# mom ate them



## justin032188 (Apr 24, 2018)

my pew white couple had mated and momma delivered sometime in the night. i counted about 8 bloody sections of baby's this morning. she has ate a portion of each and buried the rest.

dissapointed to say the least.

I'll give her one more chance and after that she's a no go.

this time im going to breed her to my long haired black buck.

i have another tan for that is pregnant by him right now.

won't be expecting liters until the first of June now.


----------



## justin032188 (Apr 24, 2018)

I'm wondering if more babies are on the way though. she is having some dark discharge yet and still looks pregnant though not as much as before.


----------



## misakithecrow (Oct 29, 2017)

I'm sorry to hear about that. It's always disappointing when things don't work out, but especially awful when the litter dies of matricidal effects.

Now, it could have been a number of things; perhaps the babies were sick, she had too many, or your disturbed them too early. Any of these will have an effect on whether or not the mother kills her babies. That said, I would not personally recommend breeding her again. It's likely that she'll repeat her actions from before. In my experience, 8/10 times, mother's who have proven to be baby-killers will repeat their actions from before.

The dark discharge is also concerning. It may be a uterine infection of some sort. If she's having those problems as well, I would not breed her at all.

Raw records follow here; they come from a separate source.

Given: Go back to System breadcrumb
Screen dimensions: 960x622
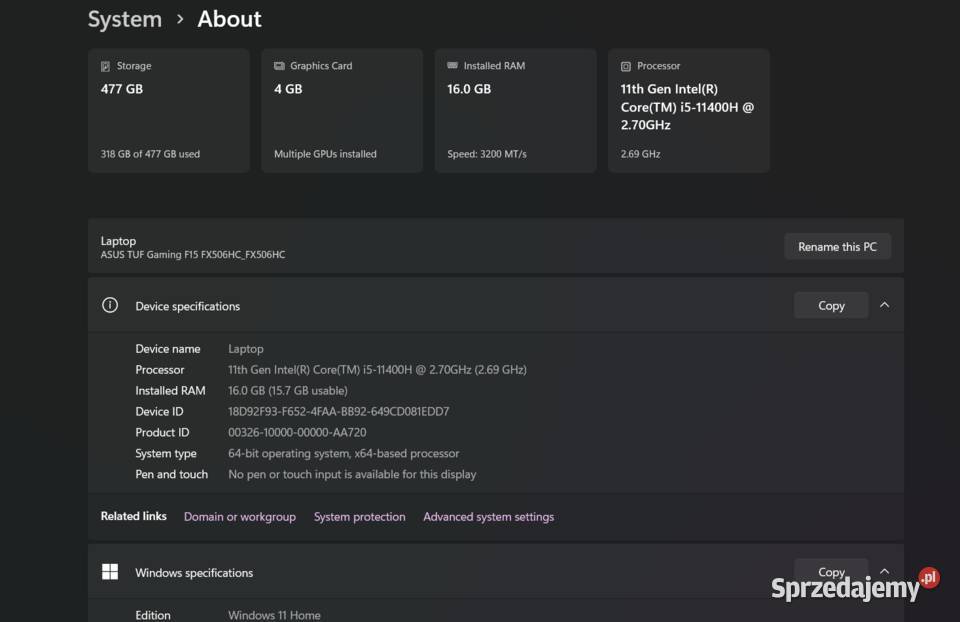Looking at the screenshot, I should point(124,19).
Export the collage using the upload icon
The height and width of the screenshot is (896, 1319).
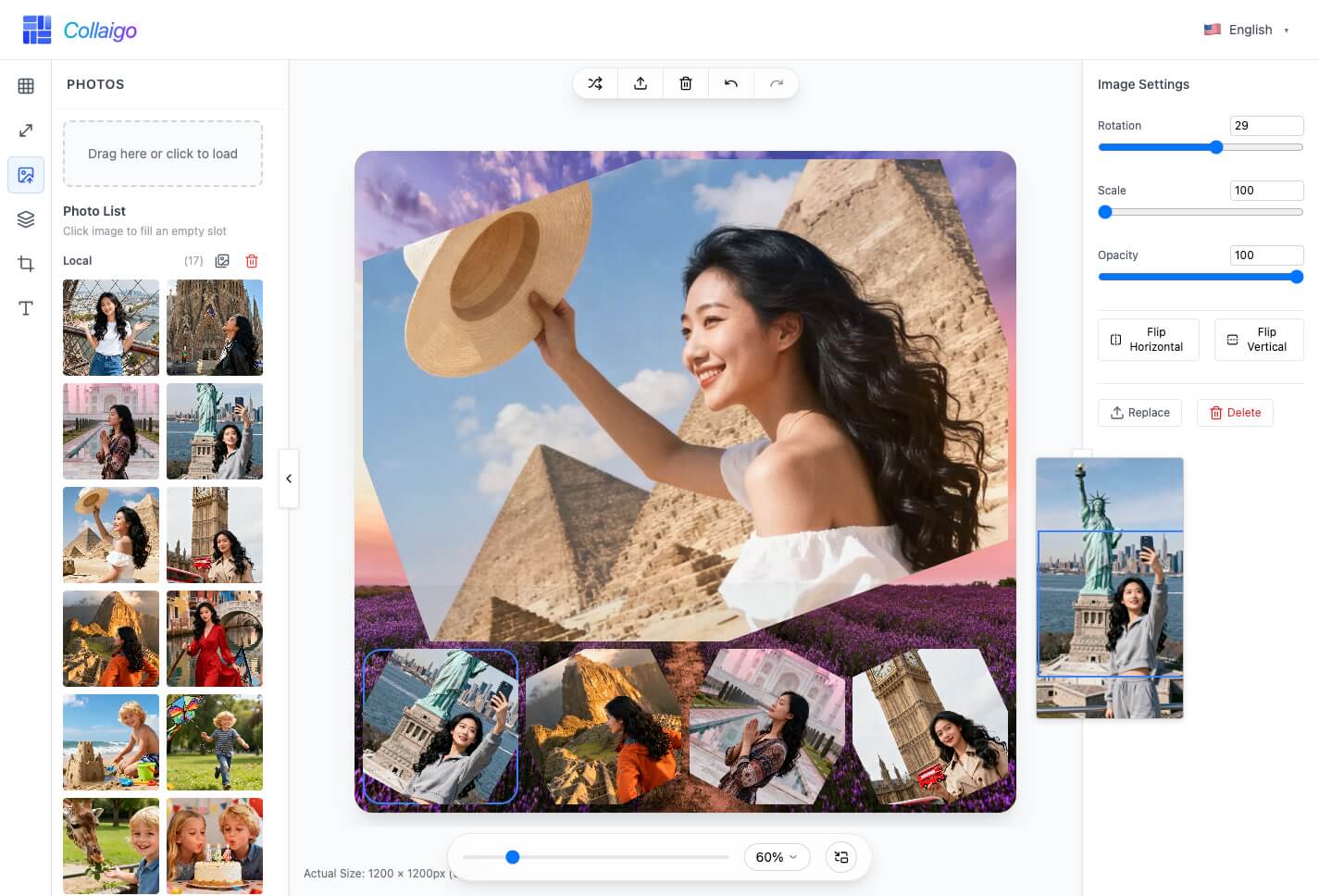point(641,82)
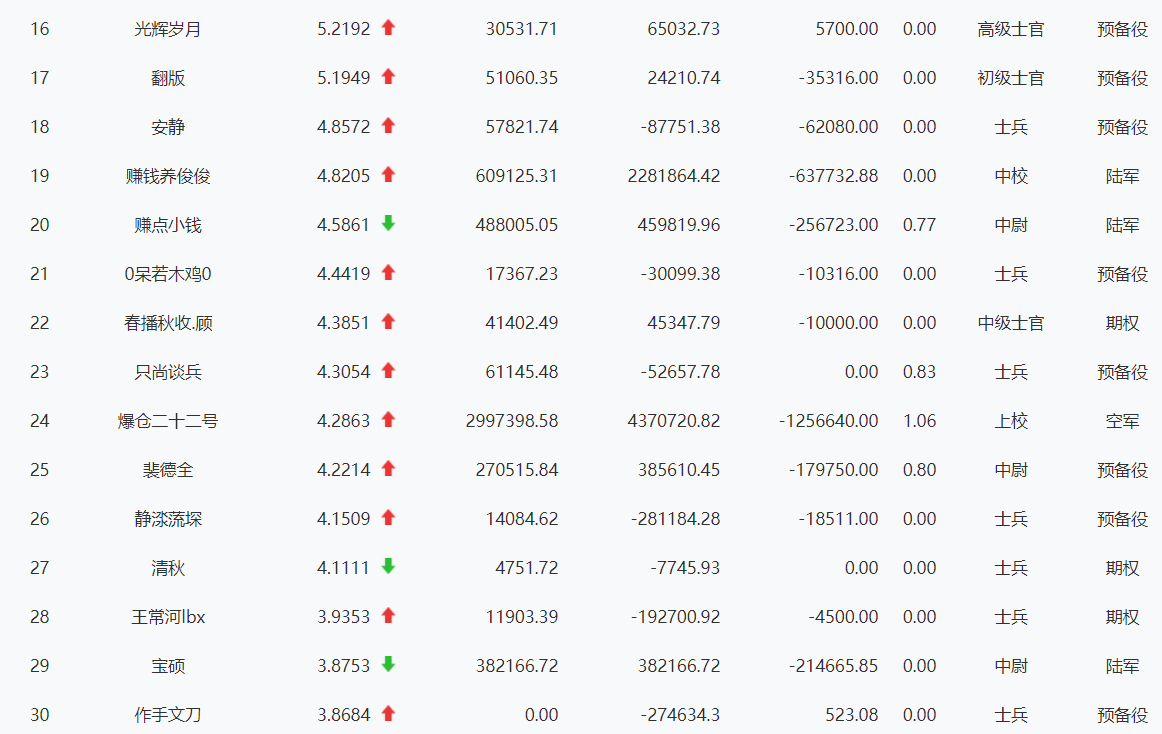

Hope this helps, and again, sorry for the loss.


----------



## Amtma Mousery (Jan 29, 2015)

I don't breed any mice that cannibalize their babies.


----------



## justin032188 (Apr 24, 2018)

thank you both


----------



## Fantasia Mousery (Jul 16, 2011)

I would also not breed her again. And it sounds to me like she did it because something is wrong with her. I hope she's doing better, but definitely keep an eye on her and the discharge, contact a vet if needed. Good luck!


----------